I have written previously that perhaps the way forward is that every angler fishing for salmon should attend a fish handling course and without certification, should not be allowed to fish. This could be linked to a fishing licence. Unlicenced drivers are not allowed on the road as they are a danger to others which might suggest that unlicensed anglers may be a danger to wild salmon. Certainly, it seems that catch and release alone may not be enough to safeguard the future of Scotland’s wild salmon.
In the Pink: Salmon Business reports that 70,000 pink salmon have now been caught from Norwegian rivers this year. Despite attempts by the Norwegian Environment Agency to get rid of these fish from local rivers, there seem to be more than ever this year. The majority of the fish were caught close to the Russian border, from where they were originally introduced to help boost Russian fisheries. The numbers are described by Norwegian researchers as dramatic.
According to Salmon Business, the Environment Agency recently warned anglers to be vigilant in looking out for examples found in English waters. They have been previously found in rivers from the Tyne in the north to Cornwall in the south.

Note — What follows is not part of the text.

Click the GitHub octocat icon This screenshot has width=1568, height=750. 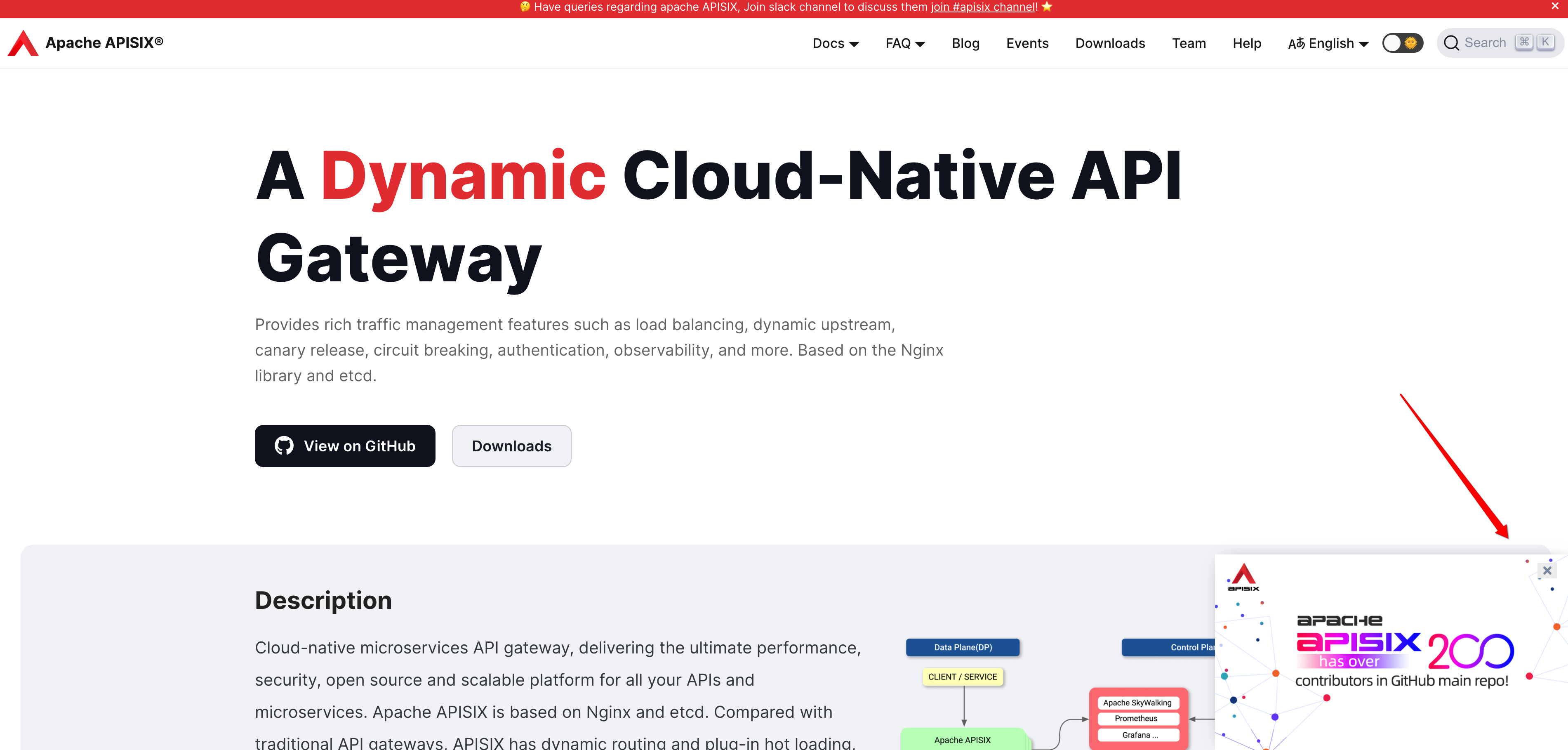pyautogui.click(x=284, y=446)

In Scotland, the Press and Journal report that pink salmon have been caught from the River Dee and River Don. Others have been caught from the Spey and the Thurso. Many more are expected to find their way into Scottish rivers this year as 2021 is the second year of the two-year pink salmon lifecycle but after large numbers were seen in 2017, the expectation was that more would be seen in 2019 but that did not quite happen so it is possible that pinks may not be as dominant as they have become in Northern Norway. Pink salmon like cold water and it may be that whilst some specimens do find their way into Scottish rivers, it may not be cold enough to see the population explosions seen in Northern Norway.
Meanwhile, it is surprising that whilst anglers catching pink salmon need to report them, anglers are not being encouraged to actually target them. I understand that pink salmon respond well to egg pattern flies, a type of fly that is not so well-known here. Targeting pink salmon would also fulfil the need of those anglers who prefer to kill the fish they catch, whilst having the added bonus of taking one home for the pot.